**Problem to solve:** Copy the lines of the records from the one containing "At what coordinates should I click to accomplish: Click" through the one containing "Looking at the screenshot, I should click(320, 495).", inclusive, reproducing them without any changes.

(Item coordinate data)
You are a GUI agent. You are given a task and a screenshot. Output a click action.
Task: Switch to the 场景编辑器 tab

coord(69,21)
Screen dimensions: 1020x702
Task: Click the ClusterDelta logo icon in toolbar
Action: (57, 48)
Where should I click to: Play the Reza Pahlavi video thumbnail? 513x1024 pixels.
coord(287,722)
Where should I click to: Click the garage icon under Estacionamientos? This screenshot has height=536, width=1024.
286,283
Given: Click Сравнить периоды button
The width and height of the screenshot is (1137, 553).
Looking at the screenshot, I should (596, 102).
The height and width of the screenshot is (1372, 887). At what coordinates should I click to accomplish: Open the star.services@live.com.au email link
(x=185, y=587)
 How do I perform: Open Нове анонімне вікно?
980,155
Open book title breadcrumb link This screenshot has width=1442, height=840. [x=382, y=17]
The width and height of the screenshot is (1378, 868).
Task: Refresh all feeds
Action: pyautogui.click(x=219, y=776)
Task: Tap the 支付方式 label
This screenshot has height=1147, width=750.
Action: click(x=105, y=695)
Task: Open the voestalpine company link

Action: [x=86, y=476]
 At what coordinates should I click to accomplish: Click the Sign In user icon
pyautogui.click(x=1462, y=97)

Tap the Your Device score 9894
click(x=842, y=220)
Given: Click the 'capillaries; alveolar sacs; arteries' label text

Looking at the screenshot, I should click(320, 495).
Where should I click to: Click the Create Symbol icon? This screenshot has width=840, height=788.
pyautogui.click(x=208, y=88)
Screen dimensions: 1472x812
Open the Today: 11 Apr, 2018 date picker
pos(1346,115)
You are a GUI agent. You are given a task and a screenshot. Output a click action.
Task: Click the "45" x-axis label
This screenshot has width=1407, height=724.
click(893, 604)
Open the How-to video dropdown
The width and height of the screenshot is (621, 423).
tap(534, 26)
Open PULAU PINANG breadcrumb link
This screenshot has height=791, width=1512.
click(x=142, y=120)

**The solution:**
 At what coordinates should I click to accomplish: Click the Sign In user icon
pyautogui.click(x=1462, y=97)

Tap the Your Device score 9894
click(x=842, y=220)
Given: Click the 'capillaries; alveolar sacs; arteries' label text

Looking at the screenshot, I should click(320, 495).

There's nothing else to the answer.